Allegedly Volvo plugs are made by Bosch, Bosch quality on the whole has gone down the tubes IMHO in recent times so the Denso plugs were a good choice.

Was the engine cold or hot when you did the compression test and did you wedge the throttle wide open and plug the fuel inlet to the carb before testing?

Usually the method i've used in the past on carb cars is to remove the fuel hose from the carb, fit an M8 bolt in it to plug the end then start the car to run out any fuel in the carb.
Then all 4 plugs out, wedge the throttle wide open (a broom is useful for this, head of broom against seat backrest, top of handle on throttle and wind the back rest forward tohold the broom in position holding the throttle down in kickdown position) then in turn fit the compression tester in each plug hole and use a remote starter button to operate the starter motor (or just a length of wire with the right terminal on the end to connect to the exciter terminal on the solenoid, jump it to battery +ve to spin the starter) and all done hot to get the correct readings.

▶ **Dataset extract**
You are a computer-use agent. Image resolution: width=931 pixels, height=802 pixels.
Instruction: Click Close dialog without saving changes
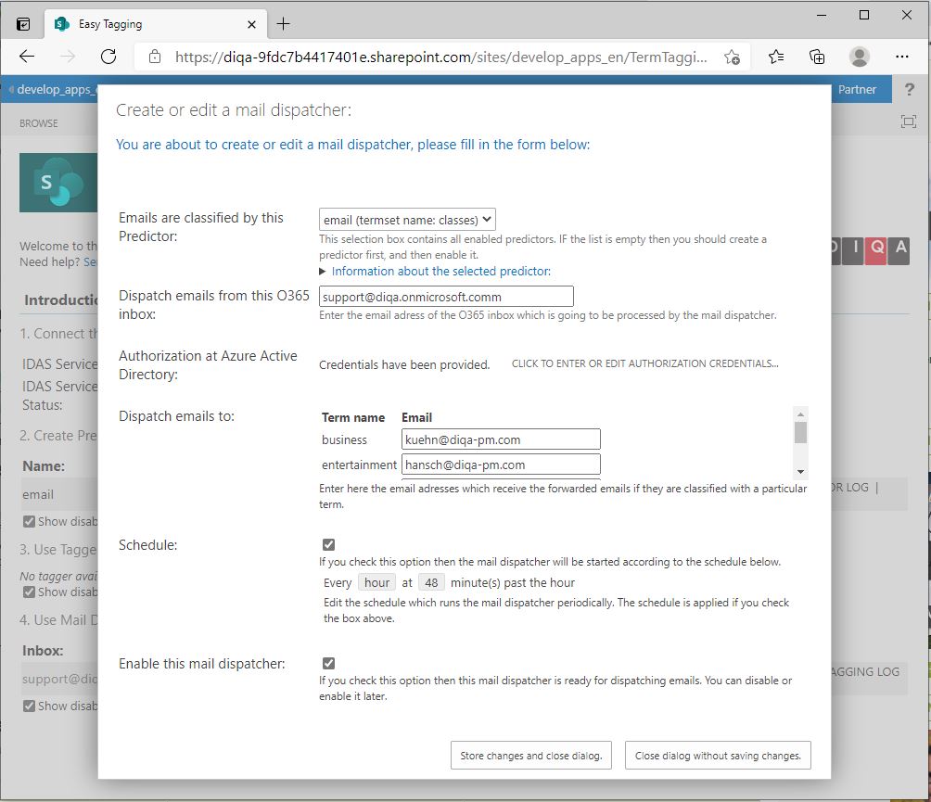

▶ **The problem**
Write out the compression-test post word for word, everything from "Allegedly Volvo plugs" down to "a good choice.".

▶ **The solution**
Allegedly Volvo plugs are made by Bosch, Bosch quality on the whole has gone down the tubes IMHO in recent times so the Denso plugs were a good choice.